__Extracted data entries__.
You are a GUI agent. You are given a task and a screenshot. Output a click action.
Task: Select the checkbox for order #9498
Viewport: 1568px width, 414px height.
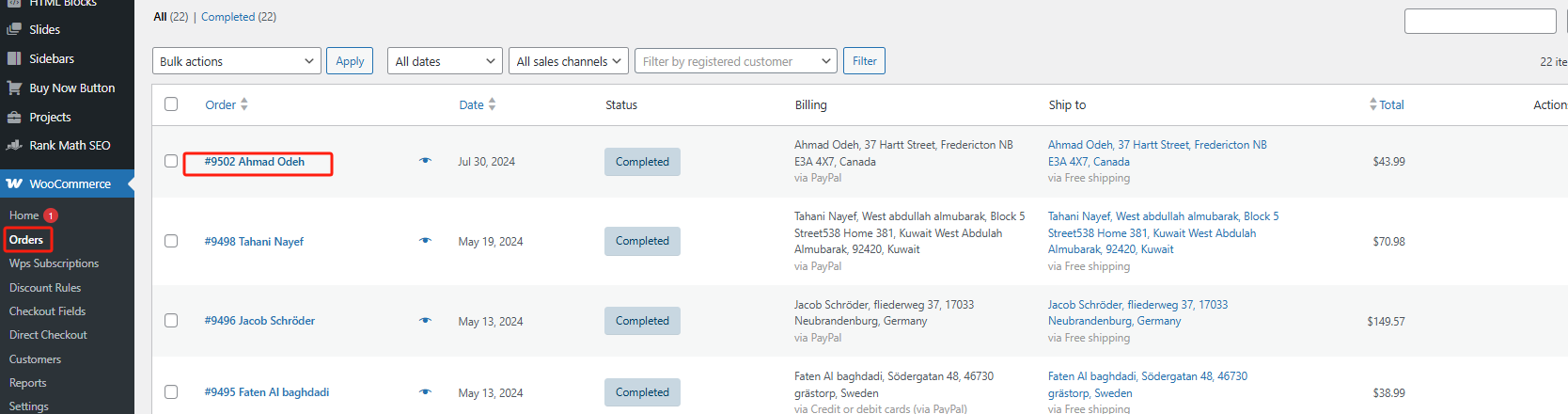coord(171,241)
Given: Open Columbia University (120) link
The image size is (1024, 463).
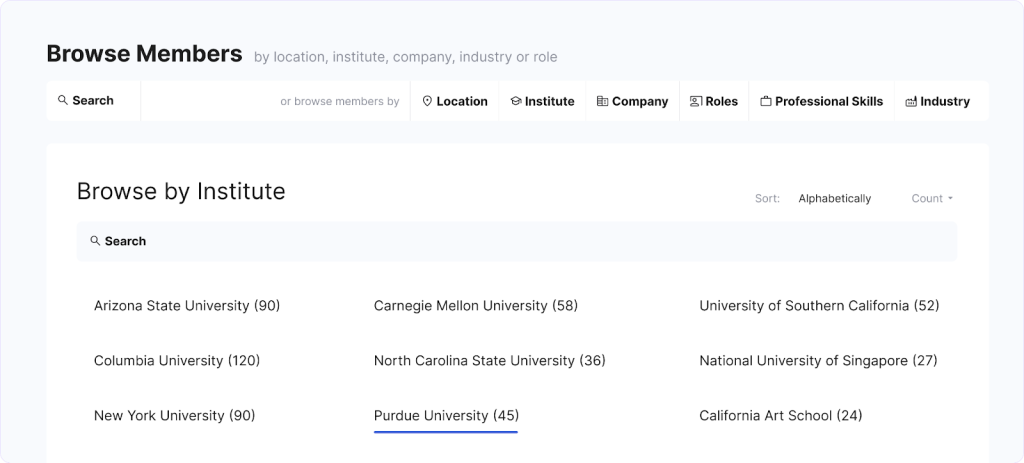Looking at the screenshot, I should click(177, 361).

__The task__. Print every line above once more, exactly. Omit the pictures.

__Finished task__.
You are a GUI agent. You are given a task and a screenshot. Output a click action.
Task: Select the checkbox for order #9498
Viewport: 1568px width, 414px height.
coord(171,241)
Given: Open Columbia University (120) link
The image size is (1024, 463).
Looking at the screenshot, I should click(177, 361).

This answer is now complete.